I have a some problems with parallelization and the time it takes to do a job.

I’m on R and I use the function lass0 on X matrix 155x11. This function have an option “parallel”.

If I do:

install.packages("readxl"    , repos = "http://cran.us.r-project.org")
install.packages("doParallel", repos = "http://cran.us.r-project.org")
library("lass0")
library("doParallel")
registerDoParallel(cores=detectCores())
fit.lass0=lass0(X,y, parallel=TRUE)

It will takes 2/3 minutes

After I need do it 50 times with a little change on each times so I right:

registerDoParallel(cores=detectCores())

for (i in 1:50){
Xi= small change on X
fit.lass0.i=lass0(Xi, y, parallel=TRUE)
}

It take more than 10h (I have tried with for(i in 1:10) and it’s also more than 10h…) I think I don’t understand something about the parallelization.

I use the cluster mono-shared-EL7, ntasks=1 and cpu-per-tasks=20

Thank’s for your helping

Garance

edit: add code bloc for readability

I don’t really know much about R in parallel workflow. However you can try to ssh into the node and verify the cpu usage of your job and check if it is really using the 20 cores you give to your job.

Hello,

I suggest that you don’t use detectCores as it will detect the whole cores of the compute node, even if you are restricted a subset of them by Slurm and you’ll get poor performances.
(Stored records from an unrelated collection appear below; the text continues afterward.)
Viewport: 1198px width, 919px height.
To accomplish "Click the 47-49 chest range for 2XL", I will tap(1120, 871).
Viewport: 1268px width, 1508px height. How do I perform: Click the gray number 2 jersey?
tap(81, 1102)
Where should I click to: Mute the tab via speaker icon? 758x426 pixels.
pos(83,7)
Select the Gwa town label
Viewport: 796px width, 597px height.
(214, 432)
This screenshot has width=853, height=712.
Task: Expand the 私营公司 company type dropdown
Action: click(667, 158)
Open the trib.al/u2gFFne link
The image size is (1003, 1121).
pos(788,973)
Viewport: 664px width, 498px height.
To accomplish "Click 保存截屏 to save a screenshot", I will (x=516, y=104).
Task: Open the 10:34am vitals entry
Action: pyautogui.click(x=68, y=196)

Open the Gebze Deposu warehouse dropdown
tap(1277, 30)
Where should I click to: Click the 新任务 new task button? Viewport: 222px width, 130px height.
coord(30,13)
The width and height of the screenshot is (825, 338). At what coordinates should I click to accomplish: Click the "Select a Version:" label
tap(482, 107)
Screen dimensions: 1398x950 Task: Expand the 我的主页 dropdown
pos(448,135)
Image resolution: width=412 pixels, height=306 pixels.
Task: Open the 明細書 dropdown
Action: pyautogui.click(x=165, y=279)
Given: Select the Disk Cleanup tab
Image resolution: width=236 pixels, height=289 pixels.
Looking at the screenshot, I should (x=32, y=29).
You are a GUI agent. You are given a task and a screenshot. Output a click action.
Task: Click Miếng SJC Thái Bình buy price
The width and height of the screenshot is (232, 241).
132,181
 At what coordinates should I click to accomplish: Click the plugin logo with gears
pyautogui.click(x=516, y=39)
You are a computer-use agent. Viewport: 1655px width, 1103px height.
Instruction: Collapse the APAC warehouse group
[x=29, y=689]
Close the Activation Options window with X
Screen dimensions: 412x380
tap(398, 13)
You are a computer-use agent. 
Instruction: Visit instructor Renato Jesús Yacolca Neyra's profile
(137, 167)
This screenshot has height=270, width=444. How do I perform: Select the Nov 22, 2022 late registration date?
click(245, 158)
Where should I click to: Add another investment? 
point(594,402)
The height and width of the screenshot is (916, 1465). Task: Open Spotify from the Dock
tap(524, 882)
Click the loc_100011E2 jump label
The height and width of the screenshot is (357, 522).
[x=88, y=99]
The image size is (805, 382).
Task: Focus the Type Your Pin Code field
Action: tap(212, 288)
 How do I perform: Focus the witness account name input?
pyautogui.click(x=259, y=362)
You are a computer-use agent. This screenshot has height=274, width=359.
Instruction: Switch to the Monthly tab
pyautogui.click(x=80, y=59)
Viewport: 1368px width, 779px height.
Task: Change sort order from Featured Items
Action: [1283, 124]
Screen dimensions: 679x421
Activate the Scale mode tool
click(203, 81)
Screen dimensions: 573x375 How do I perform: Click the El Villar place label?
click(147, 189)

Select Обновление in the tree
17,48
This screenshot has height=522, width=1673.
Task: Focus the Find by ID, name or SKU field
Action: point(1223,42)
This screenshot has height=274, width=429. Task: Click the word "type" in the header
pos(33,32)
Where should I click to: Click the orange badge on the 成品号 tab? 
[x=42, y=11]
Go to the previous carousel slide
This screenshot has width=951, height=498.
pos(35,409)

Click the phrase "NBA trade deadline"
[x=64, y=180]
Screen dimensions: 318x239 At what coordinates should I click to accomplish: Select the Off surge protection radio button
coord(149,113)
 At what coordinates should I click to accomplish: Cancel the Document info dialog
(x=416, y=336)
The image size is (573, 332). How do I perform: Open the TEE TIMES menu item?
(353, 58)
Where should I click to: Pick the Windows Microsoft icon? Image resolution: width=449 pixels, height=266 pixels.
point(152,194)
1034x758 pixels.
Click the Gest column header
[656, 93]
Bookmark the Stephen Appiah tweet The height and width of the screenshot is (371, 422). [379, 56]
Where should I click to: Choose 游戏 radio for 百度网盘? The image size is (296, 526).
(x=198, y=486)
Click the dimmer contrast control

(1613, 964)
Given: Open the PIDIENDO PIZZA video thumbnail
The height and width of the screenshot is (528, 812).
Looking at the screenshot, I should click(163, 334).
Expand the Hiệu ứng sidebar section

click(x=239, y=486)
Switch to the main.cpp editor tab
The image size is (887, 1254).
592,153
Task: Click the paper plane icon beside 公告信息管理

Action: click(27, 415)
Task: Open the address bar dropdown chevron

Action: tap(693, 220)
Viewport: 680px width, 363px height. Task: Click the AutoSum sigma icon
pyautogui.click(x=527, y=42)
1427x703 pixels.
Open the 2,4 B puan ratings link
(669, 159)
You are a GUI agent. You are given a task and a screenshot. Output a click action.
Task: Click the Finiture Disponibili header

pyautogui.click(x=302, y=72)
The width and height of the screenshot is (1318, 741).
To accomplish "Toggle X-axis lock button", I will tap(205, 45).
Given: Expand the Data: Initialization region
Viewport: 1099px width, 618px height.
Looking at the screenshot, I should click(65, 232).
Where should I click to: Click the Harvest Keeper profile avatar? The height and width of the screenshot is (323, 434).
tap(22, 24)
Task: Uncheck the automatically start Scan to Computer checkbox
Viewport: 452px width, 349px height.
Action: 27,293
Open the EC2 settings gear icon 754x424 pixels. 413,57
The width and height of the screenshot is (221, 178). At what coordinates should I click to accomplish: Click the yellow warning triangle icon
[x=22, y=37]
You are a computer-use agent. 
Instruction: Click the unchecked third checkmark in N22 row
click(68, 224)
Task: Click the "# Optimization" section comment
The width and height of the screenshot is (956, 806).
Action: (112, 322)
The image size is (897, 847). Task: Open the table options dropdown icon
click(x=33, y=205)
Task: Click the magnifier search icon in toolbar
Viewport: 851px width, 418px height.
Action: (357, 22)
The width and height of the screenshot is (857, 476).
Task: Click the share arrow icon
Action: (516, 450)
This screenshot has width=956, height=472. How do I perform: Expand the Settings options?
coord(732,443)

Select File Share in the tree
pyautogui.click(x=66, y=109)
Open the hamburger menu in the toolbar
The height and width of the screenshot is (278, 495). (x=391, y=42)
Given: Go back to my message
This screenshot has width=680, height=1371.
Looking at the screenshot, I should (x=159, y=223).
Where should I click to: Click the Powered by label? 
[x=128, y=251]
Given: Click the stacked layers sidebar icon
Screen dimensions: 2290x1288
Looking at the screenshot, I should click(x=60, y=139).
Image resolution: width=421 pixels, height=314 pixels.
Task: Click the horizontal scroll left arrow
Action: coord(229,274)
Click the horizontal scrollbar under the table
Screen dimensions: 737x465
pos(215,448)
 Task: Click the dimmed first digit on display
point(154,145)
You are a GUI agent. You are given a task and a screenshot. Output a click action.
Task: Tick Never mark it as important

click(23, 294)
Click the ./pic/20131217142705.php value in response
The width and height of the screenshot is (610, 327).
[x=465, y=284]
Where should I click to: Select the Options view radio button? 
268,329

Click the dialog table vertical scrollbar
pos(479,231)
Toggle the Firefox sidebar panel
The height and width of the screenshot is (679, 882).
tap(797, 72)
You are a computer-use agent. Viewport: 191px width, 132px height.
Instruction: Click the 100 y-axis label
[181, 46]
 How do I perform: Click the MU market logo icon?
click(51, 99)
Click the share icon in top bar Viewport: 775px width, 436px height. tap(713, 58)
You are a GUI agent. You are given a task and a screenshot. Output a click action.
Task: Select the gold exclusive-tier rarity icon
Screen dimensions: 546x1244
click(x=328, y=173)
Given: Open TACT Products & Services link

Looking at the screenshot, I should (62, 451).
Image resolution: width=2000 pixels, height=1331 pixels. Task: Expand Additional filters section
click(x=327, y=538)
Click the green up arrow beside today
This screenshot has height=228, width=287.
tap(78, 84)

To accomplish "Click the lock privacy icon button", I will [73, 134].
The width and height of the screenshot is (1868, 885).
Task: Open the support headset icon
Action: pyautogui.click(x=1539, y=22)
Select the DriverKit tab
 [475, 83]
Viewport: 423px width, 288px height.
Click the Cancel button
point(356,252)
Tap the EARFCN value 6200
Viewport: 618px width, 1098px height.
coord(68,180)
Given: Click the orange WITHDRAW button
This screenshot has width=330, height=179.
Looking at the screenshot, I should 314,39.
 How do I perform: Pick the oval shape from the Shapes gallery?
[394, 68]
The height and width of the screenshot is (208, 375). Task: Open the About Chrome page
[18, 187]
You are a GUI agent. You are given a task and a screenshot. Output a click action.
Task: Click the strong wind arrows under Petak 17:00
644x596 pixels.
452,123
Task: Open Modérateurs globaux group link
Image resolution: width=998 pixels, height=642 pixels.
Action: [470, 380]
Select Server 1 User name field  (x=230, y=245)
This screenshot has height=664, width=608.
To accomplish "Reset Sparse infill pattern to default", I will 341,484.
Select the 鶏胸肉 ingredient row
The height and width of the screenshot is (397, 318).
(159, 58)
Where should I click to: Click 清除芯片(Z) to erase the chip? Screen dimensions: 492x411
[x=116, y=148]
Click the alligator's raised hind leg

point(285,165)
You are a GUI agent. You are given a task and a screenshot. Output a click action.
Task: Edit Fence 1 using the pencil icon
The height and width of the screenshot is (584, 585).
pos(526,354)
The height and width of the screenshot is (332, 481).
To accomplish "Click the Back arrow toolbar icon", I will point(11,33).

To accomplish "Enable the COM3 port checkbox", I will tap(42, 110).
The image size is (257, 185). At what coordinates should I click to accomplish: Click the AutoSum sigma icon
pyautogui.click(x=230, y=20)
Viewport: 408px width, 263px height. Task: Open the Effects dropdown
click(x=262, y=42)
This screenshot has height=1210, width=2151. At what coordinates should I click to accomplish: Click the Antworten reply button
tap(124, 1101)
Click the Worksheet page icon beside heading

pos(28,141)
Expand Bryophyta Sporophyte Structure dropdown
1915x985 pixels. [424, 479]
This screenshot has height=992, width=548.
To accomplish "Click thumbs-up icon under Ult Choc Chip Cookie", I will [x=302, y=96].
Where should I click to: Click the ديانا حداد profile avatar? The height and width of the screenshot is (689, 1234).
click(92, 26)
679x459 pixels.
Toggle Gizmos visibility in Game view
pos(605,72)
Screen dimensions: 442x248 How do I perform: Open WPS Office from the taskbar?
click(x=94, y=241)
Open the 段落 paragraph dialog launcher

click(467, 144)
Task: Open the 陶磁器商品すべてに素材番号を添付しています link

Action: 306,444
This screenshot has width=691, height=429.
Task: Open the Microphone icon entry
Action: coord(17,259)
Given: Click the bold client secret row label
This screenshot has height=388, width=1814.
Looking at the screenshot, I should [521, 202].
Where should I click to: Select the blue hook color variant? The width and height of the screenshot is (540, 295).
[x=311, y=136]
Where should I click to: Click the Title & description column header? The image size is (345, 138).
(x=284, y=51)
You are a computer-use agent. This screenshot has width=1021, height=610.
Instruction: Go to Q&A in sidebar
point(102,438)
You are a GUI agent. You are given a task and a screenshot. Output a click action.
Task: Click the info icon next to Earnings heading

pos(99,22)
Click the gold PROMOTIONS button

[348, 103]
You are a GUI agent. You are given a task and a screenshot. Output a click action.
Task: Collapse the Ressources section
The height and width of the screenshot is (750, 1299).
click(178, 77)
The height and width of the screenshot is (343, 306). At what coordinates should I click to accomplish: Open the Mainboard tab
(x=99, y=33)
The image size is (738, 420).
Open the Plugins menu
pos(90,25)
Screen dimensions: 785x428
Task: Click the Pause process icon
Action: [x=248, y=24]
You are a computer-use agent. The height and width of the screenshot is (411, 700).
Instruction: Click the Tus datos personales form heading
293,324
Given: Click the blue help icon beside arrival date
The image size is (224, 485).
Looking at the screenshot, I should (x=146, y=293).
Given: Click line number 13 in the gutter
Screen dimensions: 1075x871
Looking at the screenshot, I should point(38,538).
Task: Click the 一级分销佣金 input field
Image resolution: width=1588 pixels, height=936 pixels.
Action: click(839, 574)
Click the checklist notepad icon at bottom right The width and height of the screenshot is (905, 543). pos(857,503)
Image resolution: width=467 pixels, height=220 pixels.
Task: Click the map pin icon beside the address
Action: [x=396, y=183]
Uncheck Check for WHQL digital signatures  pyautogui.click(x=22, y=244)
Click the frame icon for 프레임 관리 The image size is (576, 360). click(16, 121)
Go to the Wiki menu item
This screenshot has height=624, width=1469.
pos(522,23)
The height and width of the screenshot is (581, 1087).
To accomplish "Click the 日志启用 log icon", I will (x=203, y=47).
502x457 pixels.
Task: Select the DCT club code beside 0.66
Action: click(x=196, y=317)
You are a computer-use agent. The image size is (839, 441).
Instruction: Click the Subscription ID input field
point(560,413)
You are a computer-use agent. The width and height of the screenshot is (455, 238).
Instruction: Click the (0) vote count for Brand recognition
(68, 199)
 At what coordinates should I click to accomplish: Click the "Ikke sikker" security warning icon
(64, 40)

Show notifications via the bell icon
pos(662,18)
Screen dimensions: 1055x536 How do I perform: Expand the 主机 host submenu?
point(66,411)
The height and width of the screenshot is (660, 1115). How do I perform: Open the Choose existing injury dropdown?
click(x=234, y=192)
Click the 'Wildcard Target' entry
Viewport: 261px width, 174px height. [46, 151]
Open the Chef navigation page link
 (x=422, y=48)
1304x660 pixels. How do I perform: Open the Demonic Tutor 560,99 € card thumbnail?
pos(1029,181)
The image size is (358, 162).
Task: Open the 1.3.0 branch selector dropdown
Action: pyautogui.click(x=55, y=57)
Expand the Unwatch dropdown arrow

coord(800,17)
Please have a look at the example we provide here.

If you are happy with the execution time of one instance, the best that you can do is to use Slurm job array to launch 50 instances of your job.

Be sure to do some benchmark first: launch your instance with 2, 4, 8, 20 cores and measure time. If the performance aren’t better with 4, stick with 2 cores, etc.